Mas há uma coisa sobre a qual Aravena não tem dúvidas: "Não há espaço para agendas criativas pessoais (isso de querer deixar uma marca ou marcar uma presença de autor), assim como para falta de qualidade profissional na resposta. É preciso muita qualidade profissional para responder rápido e à altura e nem sempre o anónimo pode ter esse know-how." E, claro, faz sentido aproveitar estas situações para introduzir preocupações com as questões ecológicas. "A sustentabilidade não é mais do que o uso rigoroso do sentido comum. Nunca é tarde para que o sentido comum seja o fio condutor das operações."
"Podemos estar num daqueles momentos", escreve Wayne Curtis na Atlantic Monthly, "com noções de design moderno, avanços nos materiais ecológicos e imperativos técnicos de sustentabilidade, todos convergindo para que seja dado um grande salto na arquitectura urbana." E segue o seu passeio pelas ruas de Nova Orleães, passando pelas casas do projecto Global Green (completamente ecológicas, produzindo a electricidade que consomem e recolhendo a água da chuva para reutilizar) e encontrando mais à frente Andrés Duany, um defensor de outro tipo de solução para a cidade.
Reconstruir Timor
Duany, um dos fundadores do Congress for New Urbanism, é um entusiasta do small town design (ele e a mulher são os autores da pequena cidade na Florida que serviu de cenário ao filme The Truman Show), o tipo de sítio sem arquitectura "de assinatura", em que casinhas anónimas se alinham em ruas paralelas. "Podemos passar por elas num passeio de bicicleta sem dar por isso", diz Curtis.

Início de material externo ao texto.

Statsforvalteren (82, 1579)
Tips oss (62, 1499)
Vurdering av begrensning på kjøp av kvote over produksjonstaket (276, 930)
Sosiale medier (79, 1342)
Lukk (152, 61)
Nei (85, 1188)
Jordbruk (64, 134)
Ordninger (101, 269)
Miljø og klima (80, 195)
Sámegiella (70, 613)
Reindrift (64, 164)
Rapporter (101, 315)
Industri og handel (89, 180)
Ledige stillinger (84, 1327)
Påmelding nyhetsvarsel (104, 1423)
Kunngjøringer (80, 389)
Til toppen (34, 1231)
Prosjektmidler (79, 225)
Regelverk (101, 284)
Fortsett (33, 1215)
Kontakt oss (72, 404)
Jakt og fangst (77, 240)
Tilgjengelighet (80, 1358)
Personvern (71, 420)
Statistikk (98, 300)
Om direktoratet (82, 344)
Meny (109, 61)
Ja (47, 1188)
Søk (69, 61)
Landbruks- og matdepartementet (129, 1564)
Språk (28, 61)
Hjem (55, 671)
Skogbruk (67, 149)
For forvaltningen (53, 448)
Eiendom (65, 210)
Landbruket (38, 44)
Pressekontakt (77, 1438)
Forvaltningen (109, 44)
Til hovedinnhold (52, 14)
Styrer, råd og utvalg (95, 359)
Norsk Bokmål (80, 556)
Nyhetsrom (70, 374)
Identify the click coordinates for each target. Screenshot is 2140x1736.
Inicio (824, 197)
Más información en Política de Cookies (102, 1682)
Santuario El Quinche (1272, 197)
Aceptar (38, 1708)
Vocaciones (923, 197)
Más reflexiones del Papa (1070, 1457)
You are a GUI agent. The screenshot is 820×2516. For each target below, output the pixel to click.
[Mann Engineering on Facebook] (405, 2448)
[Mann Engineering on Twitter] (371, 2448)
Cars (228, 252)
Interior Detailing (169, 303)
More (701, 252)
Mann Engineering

Mas é um tipo de arquitectura que muitos criticam por ser pouco criativa, monótona, uma repetição do que já foi feito, sem acrescentar nada de novo.
Outro exemplo deste tipo de solução são as casas desenhadas por Marianne Cusato e que transformaram esta arquitecta até então desconhecida "numa das 50 pessoas mais influentes do mundo na indústria de construção de casas", de acordo com a revista Builder. As suas Katrina Cottage parecem as vivendas de estilo inglês do século XVII e, diz a autora, remetem para a "arquitectura vernacular" da região.
Embora seja um caso particular (trata-se, apesar de tudo, de uma operação de reconstrução no país mais poderoso do mundo), Nova Orleães é um bom exemplo do tipo de questões que surgem aos arquitectos perante um cenário de destruição.
Em cada país a experiência é diferente. E num país que está a nascer é uma experiência muito particular. Construir melhor foi o que tentaram fazer os arquitectos que reconstruíram Timor-Leste quando, em 1999, terminou a ocupação e os indonésios deixaram para trás um país incendiado e destruído, temporariamente sob administração da ONU. Pedro Reis era um desses arquitectos. "Houve uma primeira fase em que se distribuíram kits de reconstrução às pessoas", recorda. "Tratava-se de pôr uma cidade a funcionar e para isso tivemos que começar por reconstruir os edifícios públicos."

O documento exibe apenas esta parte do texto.